La ciberseguridad ha dejado de ser un tema meramente técnico para convertirse en un elemento central en la toma de decisiones estratégicas de las organizaciones. En un entorno digital con riesgos sistémicos y avances en inteligencia artificial, protege la continuidad institucional y la confianza social. El autor Luis Wertman Zaslav destaca cómo estos cambios exigen ciberresiliencia y colaboración.
En su columna de opinión publicada en El Financiero, Luis Wertman Zaslav argumenta que la ciberseguridad ahora define la continuidad de las organizaciones, la estabilidad de servicios esenciales y la confianza de las personas. "La ciberseguridad dejó de ser un tema técnico y pasó a ocupar el centro de la toma de decisiones estratégicas", escribe.
El riesgo digital se acelera y se vuelve sistémico, influido por la inteligencia artificial que fortalece la detección de amenazas pero también habilita ataques más sofisticados y automatizados.
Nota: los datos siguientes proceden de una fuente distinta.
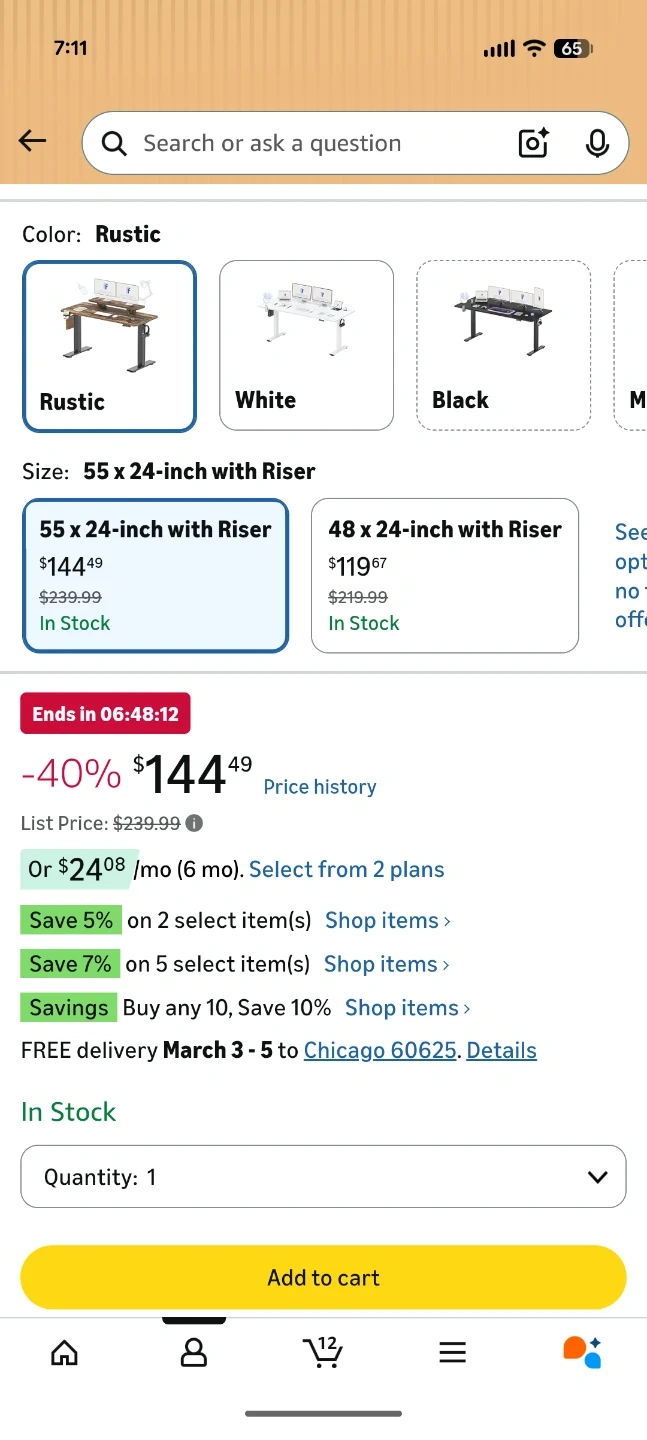Screen dimensions: 647x1440
Task: Select 55 x 24-inch with Riser size
Action: pos(155,575)
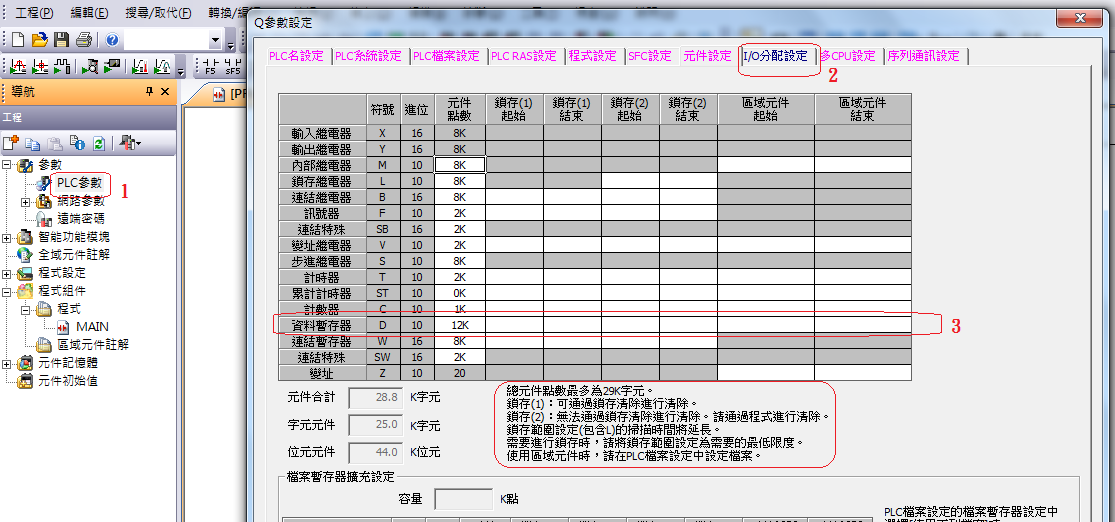
Task: Click the 元件點數 field for 資料暫存器 D
Action: [x=459, y=325]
La tecnología amplifica capacidades, pero sin una gobernanza clara, multiplica errores. En un contexto internacional fragmentado, con cadenas de suministro complejas y dependencias tecnológicas ocultas, un incidente en un proveedor puede generar efectos en cascada sobre operaciones, finanzas y reputación.
La percepción del liderazgo ha evolucionado: amenazas como el fraude digital, la suplantación de identidad y la manipulación de información son cotidianas. El daño a la confianza social supera al económico, ya que las personas cuestionan instituciones cuando pierden fe en los sistemas. La ciberresiliencia mide la madurez organizacional: no se trata de evitar todos los ataques, sino de anticipar, resistir, responder y recuperarse manteniendo la dirección y legitimidad.
Sin embargo, persisten brechas como la falta de talento especializado, sistemas heredados y comprensión incompleta de riesgos en terceros. La inteligencia artificial, si no se gobierna bien, transfiere decisiones críticas a sistemas sin contexto ético. El delito digital afecta ahora a familias, adultos mayores y pequeños negocios, convirtiéndolo en un asunto social.
La respuesta efectiva radica en la corresponsabilidad: compartir información, coordinar esfuerzos y elevar estándares. "La confianza digital no se decreta: se construye con liderazgo, disciplina y colaboración", afirma Zaslav. La pregunta clave es la preparación para incidentes sin perder confianza, rumbo ni valores, ya que proteger lo digital equivale a resguardar personas, instituciones y el futuro común.